Interestingly, Vista's output isn't significantly better than XP's. Past experience showed that Vista transcribes more accurately given the same input. Thus, we are led to an intriguing hypothesis: in an effort to create a more natural-sounding computer voice for Vista, Microsoft also created a voice that was more difficult to automatically transcribe!

Another example, this time using Shakespeare's Sonnet 68:
Thus is his cheek the map of days outworn,
When beauty lived and died as flowers do now,
Before these bastard signs of fair were born,
Or durst inhabit on a living brow:
Before the golden tresses of the dead,
The right of sepulchres, were shorn away,
To live a second life on second head,
Ere beauty's dead fleece made another gay:
In him those holy antique hours are seen,
Without all ornament, it self and true,
Making no summer of another's green,
Robbing no old to dress his beauty new,
And him as for a map doth Nature store,
To show false Art what beauty was of yore.


I added linebreaks to Vista's output, to better enable comparisons between the two versions:
Not that his cheek and at a denny's out
120 minutes and I has flowered now
the forties bastard signs of tired were born
all orders to inhabit, leading brown
deflected golden tresses added that
the right of sepulcher sit where slightly delayed
a second light on secondhand
terribly stabbed Fleetwood another game
became those calling NT Cal sky scene
but not all or none at itself a true
B. Demille summer of another screen
prodding know all too dressy is getting you
at ms foreign at Tiffany to restore
to show false are like the meet with your


I didn't bother with XP.
link1 comment|post comment

Transcribe-n-Say [Jan. 18th, 2008|12:50 am]
[Tags|]

Doing the transcriptions for Glenn Kelman's presentation earlier this week ended up taking more time than I expected it to. I can type reasonably quickly, 50 words per minute, perhaps 90 if I concentrate hard and stay away from the Backspace key. But a normal rate of speech is about 130 words per minute, so I can only transcribe about a sentence at a time. So the transcription process goes like this: Listen to audio, transcibe a sentence, seek the audio back a few seconds, repeat. Not the most exciting work around.

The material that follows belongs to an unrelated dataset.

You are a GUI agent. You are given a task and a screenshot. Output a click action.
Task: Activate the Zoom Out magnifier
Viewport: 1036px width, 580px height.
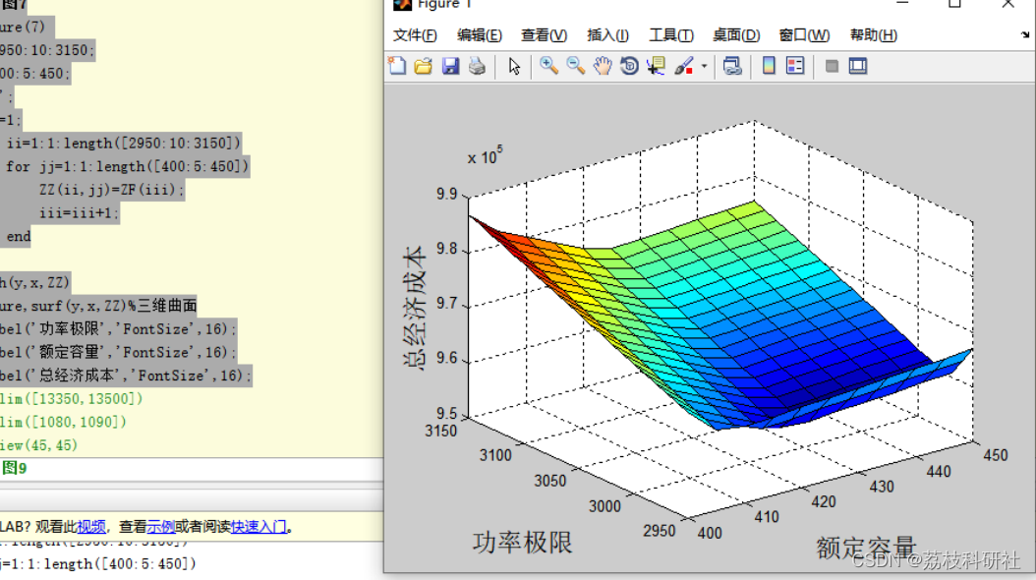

So I figured, hey, what about having the computer transcribe stuff for me? Windows XP itself doesn't come with speech recognition built-in, but Microsoft includes a speech recognition engine with Office XP and 2003, and also has one included as part of the free Microsoft Speech API (SAPI 5.1) SDK. And all five versions of Vista come with an updated, more-accurate engine. (For those of you keeping score at home, that would be Home Basic, Home Premium, Business, Enterprise, and Ultimate. Phew!)

Anyways, SAPI itself has a few simple functions that do most of the work for us in doing a transcription. Basically, you take a stream, bind it to a (WAV) file, pass that stream to the speech engine, enable "dicatation mode," and print out what the the engine thinks it hears. File to stream to engine to recognized text.

That didn't seem too complex, so I set out to write a quick C# command-line app to do that. For the most part, even though it wasn't designed with C# in mind, the COM interop story for SAPI 5.1 is pretty good. Unfortunately, the C#-language binding for the SpStream.BindToFile function is a little iffy. The C++ type signature for the file name is const WCHAR *. Somehow, that got translated into ref ushort. Not so good. I found a post from one Microsoft employee, Dave Wood, which acknowledged this problem with SAPI, and also gave suggested workarounds. However, I figured that, considering how simple the app would be, I might as well just write it in C++.

Well, I did. The hardest part turned out to be learning about the multitudes of string representations in Win32 COM programming, and how to translate between them. A little reading of documentation, sample code, and other examples online, and I had something that worked. No error handling logic in place, but it worked.

For certain values of worked, anyways. By "worked," I mean that it fed the WAV data to the speech recognition engine, and got results back. The usefulness of those results is another issue entirely.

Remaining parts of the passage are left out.